Read more: The devastating attack on Saudi oil plants confirms the worst fears about low-tech drones in the wrong hands

Arthur Holland Michel, who co-directs the Center for the Study of the Drone with Gettinger, previously explained to Insider that the attacks confirmed "some of the worst fears among militaries and law enforcement as to just how much damage one can do" with this kind of technology.

He called the attacks a "wake-up call," one of many in recent years.

The strikes on Saudi Arabia, which the US believes were carried out by Iran, marked the second time in just a few months the US has had to figure out how to respond to a drone-related incident involving Iran, as Iranian forces shot down an expensive US surveillance drone, specifically a RQ-4A Global Hawk high-altitude, long-endurance (HALE) drone, in June.

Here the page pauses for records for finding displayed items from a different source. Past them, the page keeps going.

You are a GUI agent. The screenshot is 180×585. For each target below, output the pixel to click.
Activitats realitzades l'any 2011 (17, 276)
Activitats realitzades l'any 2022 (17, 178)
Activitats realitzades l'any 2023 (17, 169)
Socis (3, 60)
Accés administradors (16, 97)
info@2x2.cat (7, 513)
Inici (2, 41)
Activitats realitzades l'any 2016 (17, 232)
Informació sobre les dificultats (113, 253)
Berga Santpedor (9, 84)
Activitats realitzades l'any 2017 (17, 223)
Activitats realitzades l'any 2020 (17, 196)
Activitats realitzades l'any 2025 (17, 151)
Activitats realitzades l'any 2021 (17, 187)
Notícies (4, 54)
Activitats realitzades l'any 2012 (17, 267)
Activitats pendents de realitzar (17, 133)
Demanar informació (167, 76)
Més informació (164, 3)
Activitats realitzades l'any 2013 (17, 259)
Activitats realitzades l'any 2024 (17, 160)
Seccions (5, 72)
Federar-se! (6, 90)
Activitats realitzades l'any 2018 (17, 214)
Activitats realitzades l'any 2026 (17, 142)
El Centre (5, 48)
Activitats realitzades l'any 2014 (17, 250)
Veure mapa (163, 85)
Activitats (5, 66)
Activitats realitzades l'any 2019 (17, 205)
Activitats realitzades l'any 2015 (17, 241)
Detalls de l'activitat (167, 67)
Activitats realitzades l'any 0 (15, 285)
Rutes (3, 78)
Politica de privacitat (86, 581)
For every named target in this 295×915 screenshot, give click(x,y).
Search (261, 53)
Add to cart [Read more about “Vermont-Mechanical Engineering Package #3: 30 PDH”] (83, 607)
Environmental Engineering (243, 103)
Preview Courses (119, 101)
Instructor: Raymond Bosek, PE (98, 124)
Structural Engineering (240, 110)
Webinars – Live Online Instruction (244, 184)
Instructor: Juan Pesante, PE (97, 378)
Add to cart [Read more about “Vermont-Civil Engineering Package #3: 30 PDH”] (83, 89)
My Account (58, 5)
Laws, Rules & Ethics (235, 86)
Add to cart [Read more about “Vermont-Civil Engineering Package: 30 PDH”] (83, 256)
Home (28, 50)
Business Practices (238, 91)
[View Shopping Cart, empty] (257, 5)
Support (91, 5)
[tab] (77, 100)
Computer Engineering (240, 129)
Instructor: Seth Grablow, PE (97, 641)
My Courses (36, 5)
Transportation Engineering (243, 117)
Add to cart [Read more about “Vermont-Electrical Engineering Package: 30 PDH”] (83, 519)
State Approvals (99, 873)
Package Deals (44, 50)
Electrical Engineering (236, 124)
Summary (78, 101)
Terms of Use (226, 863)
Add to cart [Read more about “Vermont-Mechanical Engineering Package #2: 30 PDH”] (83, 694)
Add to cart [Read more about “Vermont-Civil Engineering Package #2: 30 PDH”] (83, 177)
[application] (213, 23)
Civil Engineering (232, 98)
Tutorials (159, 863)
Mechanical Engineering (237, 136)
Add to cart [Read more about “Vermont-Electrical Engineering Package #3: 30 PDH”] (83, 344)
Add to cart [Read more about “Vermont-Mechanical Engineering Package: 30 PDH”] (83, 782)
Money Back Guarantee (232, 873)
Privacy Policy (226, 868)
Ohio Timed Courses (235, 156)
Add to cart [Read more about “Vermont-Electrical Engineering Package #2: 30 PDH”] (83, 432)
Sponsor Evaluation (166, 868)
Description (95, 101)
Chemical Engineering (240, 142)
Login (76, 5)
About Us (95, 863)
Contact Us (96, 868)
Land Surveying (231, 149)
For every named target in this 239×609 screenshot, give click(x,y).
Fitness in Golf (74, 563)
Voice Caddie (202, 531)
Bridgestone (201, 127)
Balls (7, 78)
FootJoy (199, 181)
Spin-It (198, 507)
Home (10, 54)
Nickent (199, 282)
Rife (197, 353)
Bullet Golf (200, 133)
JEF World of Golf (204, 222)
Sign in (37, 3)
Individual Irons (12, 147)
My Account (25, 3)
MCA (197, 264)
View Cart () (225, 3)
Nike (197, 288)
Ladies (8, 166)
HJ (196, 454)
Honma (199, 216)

Read more: Iran just shot down one of the US military's most advanced drones — it costs more than an F-35 stealth fighter

That incident nearly ignited an armed conflict between the US and Iran. President Donald Trump had plans to attack Iranian missile and radar sites in retaliation, but he called off the attack at the last minute due to concerns about possible Iranian casualties.

The US reaction, especially the president's stated concerns that killing Iranians in response to the downing of an unmanned air asset was disproportionate, highlights the challenges of responding to attacks on military drones.

"The US and other countries," Gettinger explained, "will have to develop a framework for thinking about and understanding enemy unmanned systems and how to deal with them and what their responses should be. Drones are becoming a more important feature of militaries, and the US and other countries will have to have a framework for dealing with that."